Our New LutheranWiktionary Has A Definition of Confessional Lutheranism to which We Invite Comments — 6 Comments

  1. Good content, but #6 needs rewording. “…they do not believe that by this proclamation that either the population of hell nor the population of heaven….”

    One of the “that”s needs to go bye-bye, preferably the first.

    Also, it’s either/or and neither/nor. I would simply delete “either” so it reads: “…they do not believe by this proclamation that the population of hell nor the population of heaven….”

    Or, keep “either” and change “nor” to “or”.

    Hope I didn’t ruffle any feathers with my editing; it’s who I am.

  2. It would, Pr. Thompson, if pastors calling themselves confessional taught the Book of Concord to their congregations so that they would know more about Lutheran Christianity.
    Laity uneducated in Lutheran doctrine have no defense against the non Lutheran fads pushed by the “youth advisors” or the “intentional interim” ministers employed by our synod. The Small Catechism learned years ago (if ever) is not enough.
    The Book of Concord collecting dust in the pastor’s study does not make a confessional congregation.

  3. Helen,
    I too wished that the BOC had been taught in it’s entire wonderful length. I had the misfortune to trust a Pastor(I believe a missguided soul) that had bought off on LCMS Inc. fad docterine of bigger is better. Believe me I have been studing ever since. I think in the days before the eighties laymen were thought of as not being able to understand the full docterine of the church and so was left to the Pastors to administer our docterine for us. Never again!!!
    God’s blessing to all,
    Randy

  4. I’m not so sure about this one:

    “it is a unionistic mixing of orthodoxy and heterodoxy to have those who do not hold to the Christian/Lutheran faith as speakers and presenters at gatherings of Lutheran pastors, teachers, and laymen.”

    Certainly in the context of worship this is the case. (Although, too often the line between worship and non-worship is fuzzy at our gatherings, as we “take a break from the sermon” for a few words from so-and-so… let the reader understand)

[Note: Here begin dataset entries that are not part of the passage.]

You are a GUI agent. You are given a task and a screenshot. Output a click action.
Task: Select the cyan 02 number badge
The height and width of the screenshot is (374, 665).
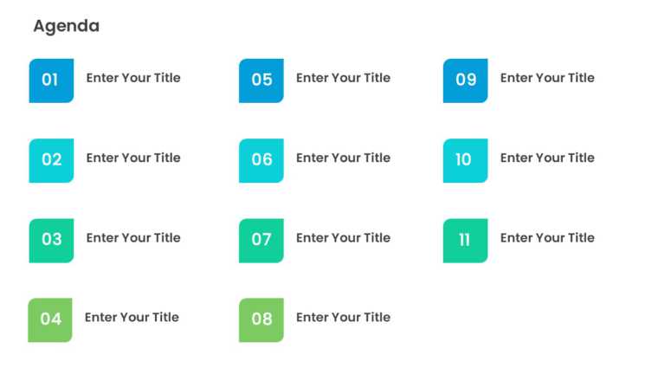coord(51,161)
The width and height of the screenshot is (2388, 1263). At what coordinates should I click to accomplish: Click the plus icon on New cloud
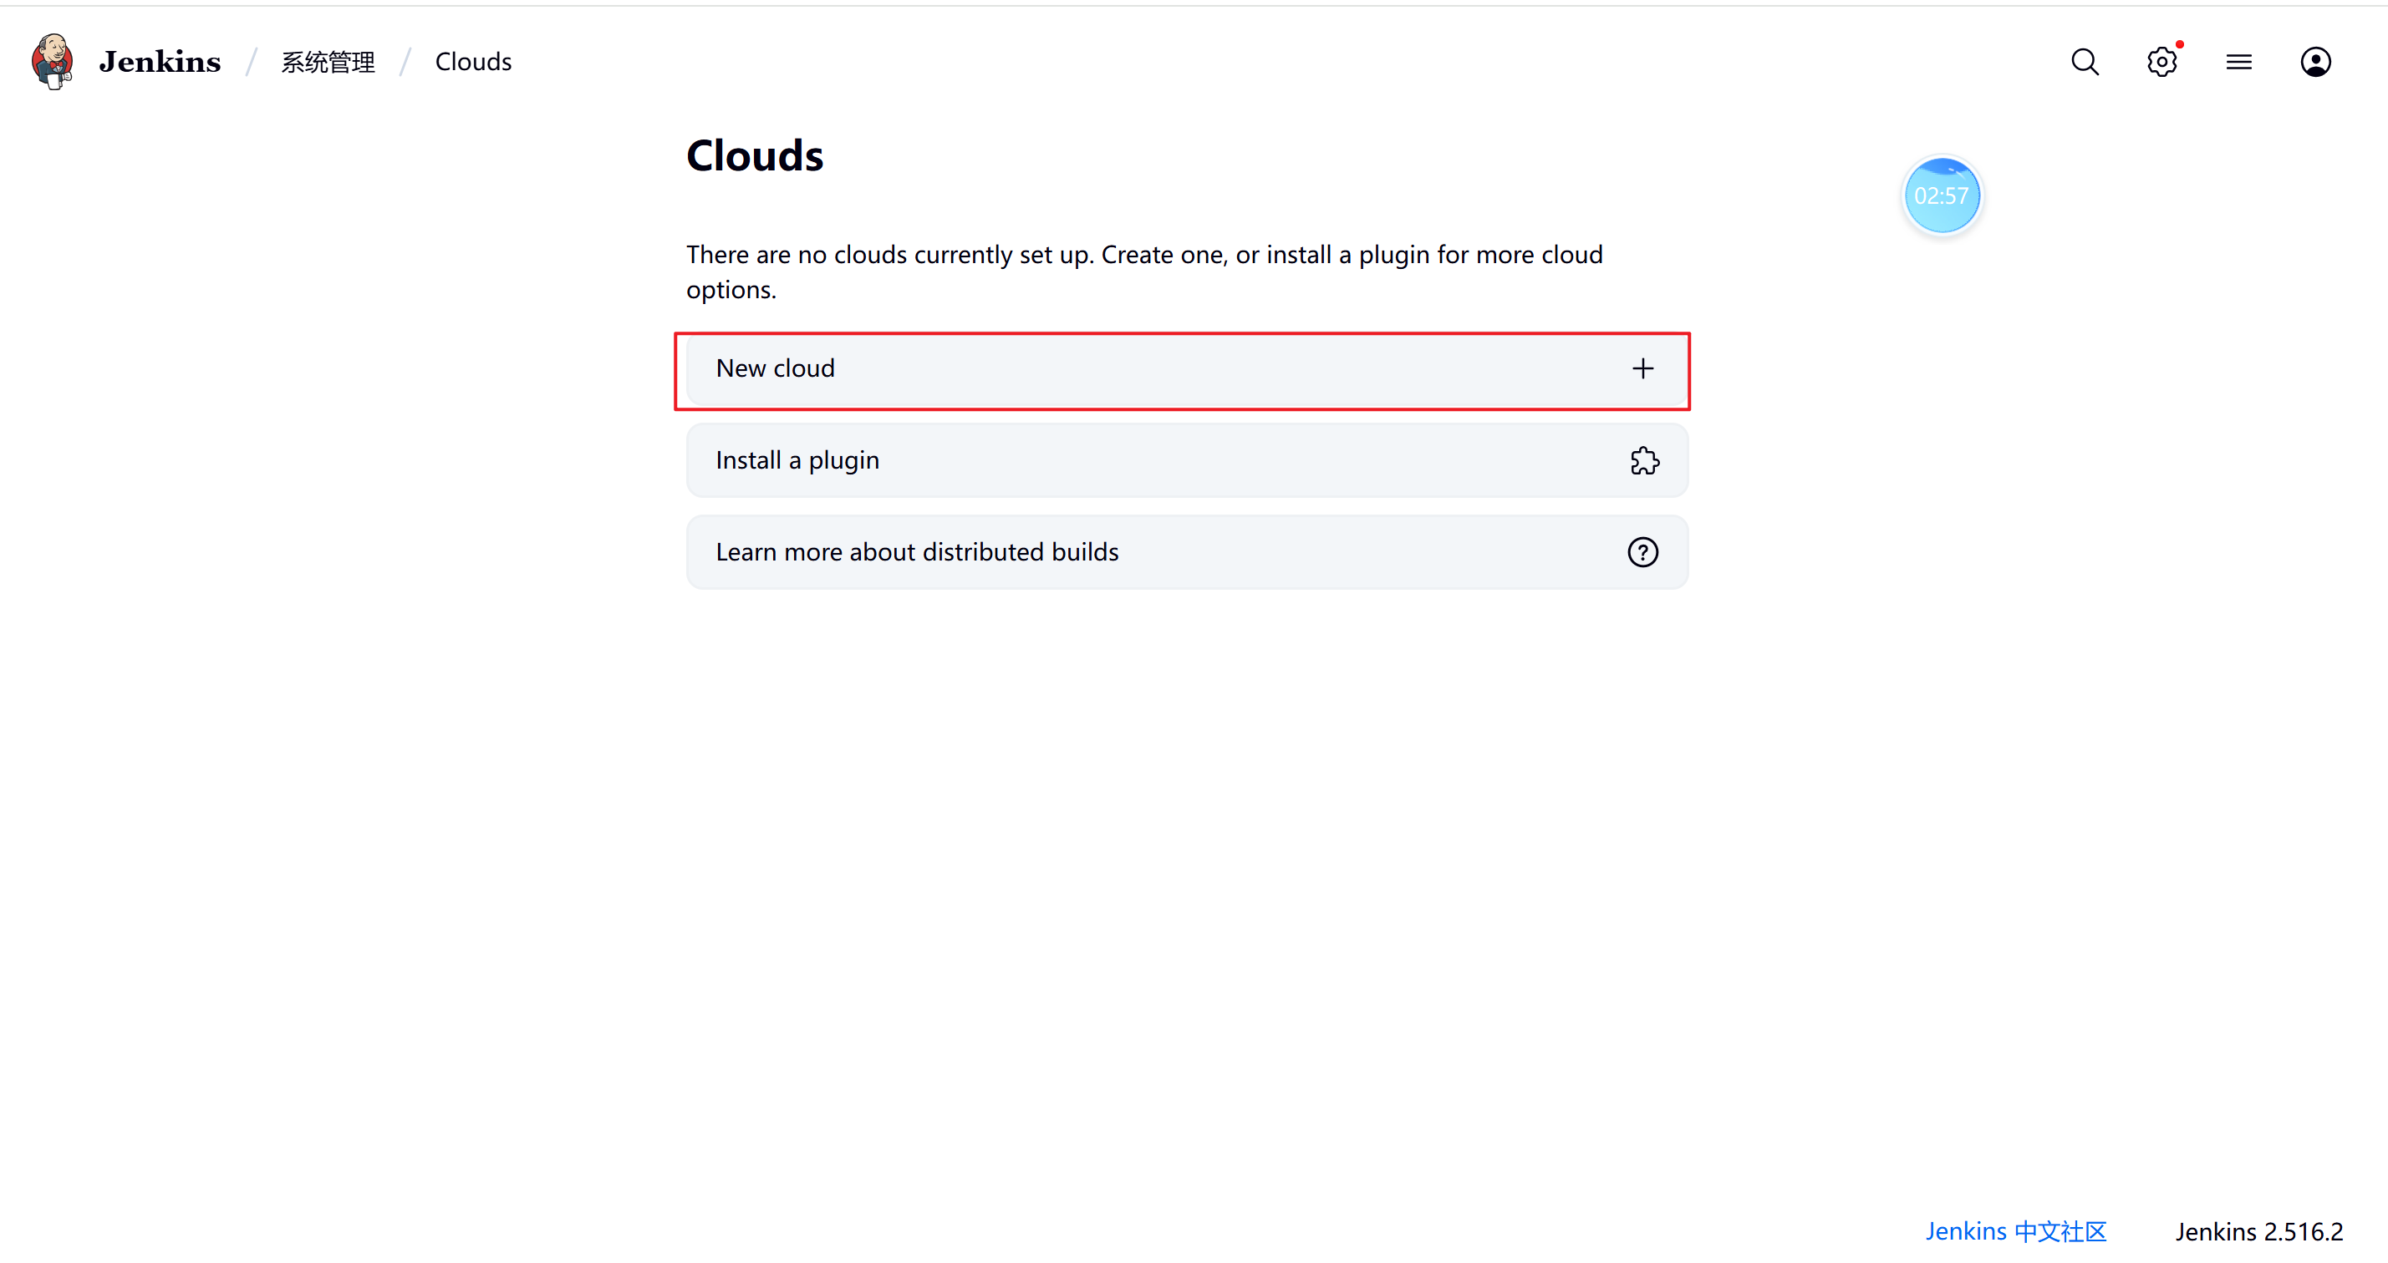tap(1643, 369)
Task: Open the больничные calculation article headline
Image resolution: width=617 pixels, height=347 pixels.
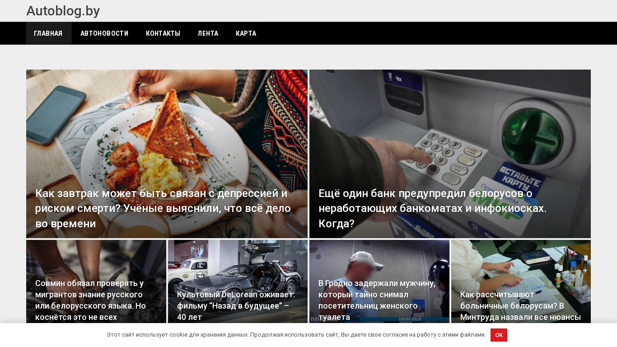Action: click(520, 306)
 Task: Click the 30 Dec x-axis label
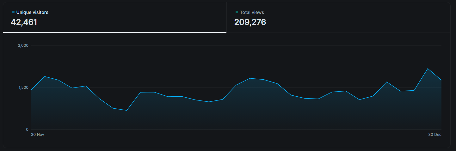click(434, 135)
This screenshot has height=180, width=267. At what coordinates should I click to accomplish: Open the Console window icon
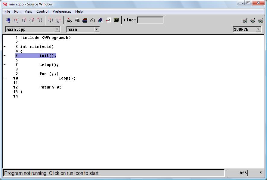coord(116,20)
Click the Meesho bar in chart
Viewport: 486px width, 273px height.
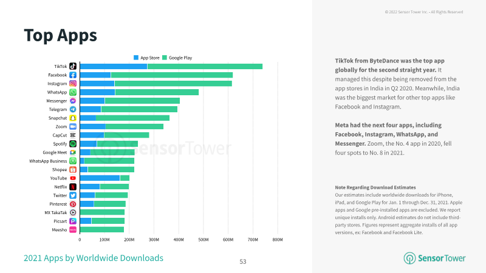(102, 230)
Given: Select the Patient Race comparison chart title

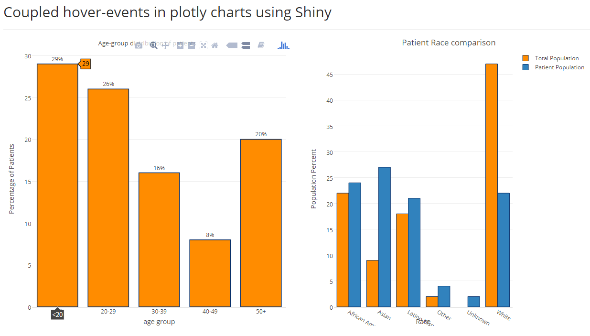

    But I do believe there is sometimes some benefit to be gained from non-Lutheran speakers at certain gatherings of Lutherans. Take the symposia, for instance, where leading scholars of other denominations sometimes speak. It might be useful to hear from a Roman Catholic archaeologist, or a Baptist scholar of the Dead Sea Scrolls, for example, especially if no eqivalent expert is available from within our circles.

    I would go this far, however: that the inclusion of such non-Lutheran speakers must be done sparingly and with caution and caveats. I do think the danger of it is usually underestimated by many in our synod, and it is done with little critical thought.

    Usually these speakers are brought in by those who see the differences as “no big deal”. I would be especially careful with our youth, for example (I’m thinking of Kari Jobe). I also think there is sometimes little effort to find good LCMS speakers for such gatherings…

    But I don’t think I would be as abolutist as the definition seems.